The British expedition to Palembang took place in April 1812, led by Colonel Robert Rollo Gillespie against Sultan Mahmud Badaruddin II. The expedition aimed to force the sultanate to cede the island of Bangka to the colonial government, while citing a massacre of the Dutch garrison in Palembang in 1811 as justification.

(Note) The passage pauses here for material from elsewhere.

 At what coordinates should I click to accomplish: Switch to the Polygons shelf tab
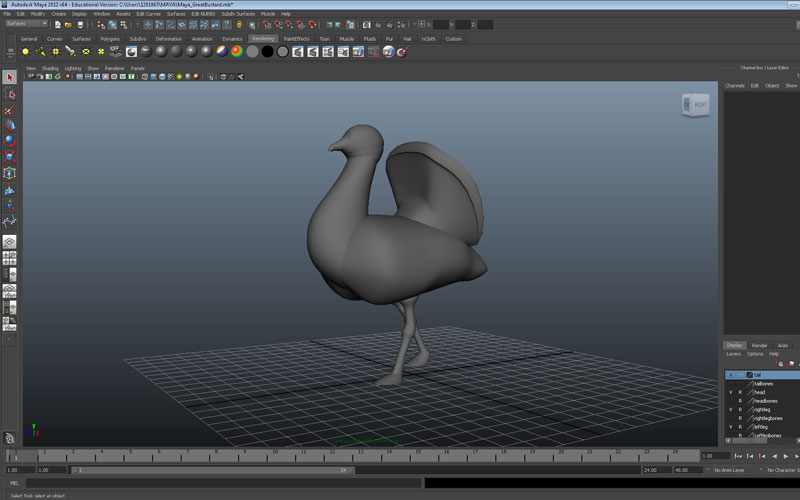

Upon the approach of the expedition forces, Palembang's defenses with their guns were captured by British forces without fighting. With a split between his brother who refused to fight, Badaruddin fled Palembang and the British occupied the city by 28 April, installing Badaruddin's brother as Sultan Ahmad Najamuddin II. Najamuddin agreed to cede Bangka, along with Belitung, to the British. The British abandoned Bangka quickly due to diseases, and Badaruddin returned to the throne by 1818 under restored Dutch rule for some time.
==Background==
As British administrator Stamford Raffles came to the Dutch East Indies in 1810, he had proposed to the East India Company that the Sultanate of Palembang should be permanently taken by the British from Dutch influence. To this end, he had begun correspondence with Palembang's Sultan Mahmud Badaruddin II before the 1811 invasion of Java, with plans to supply the Sultanate with weapons in exchange for assistance in the upcoming invasion. He proposed a treaty of alliance between the British and Palembang, in which Palembang would expel Dutch officials and residents. (Note: In Malay, the proposed treaty was worded in a way which could be interpreted as "getting rid of the Dutch violently".) Arms were sent to Palembang, but arrived too late for the Palembangers to be able to join the invasion of Java which landed on 11 September 1811. Instead, the arms were used to attack a Dutch garrison at the mouth of the Musi River on 14 September, which was massacred after the garrison fell.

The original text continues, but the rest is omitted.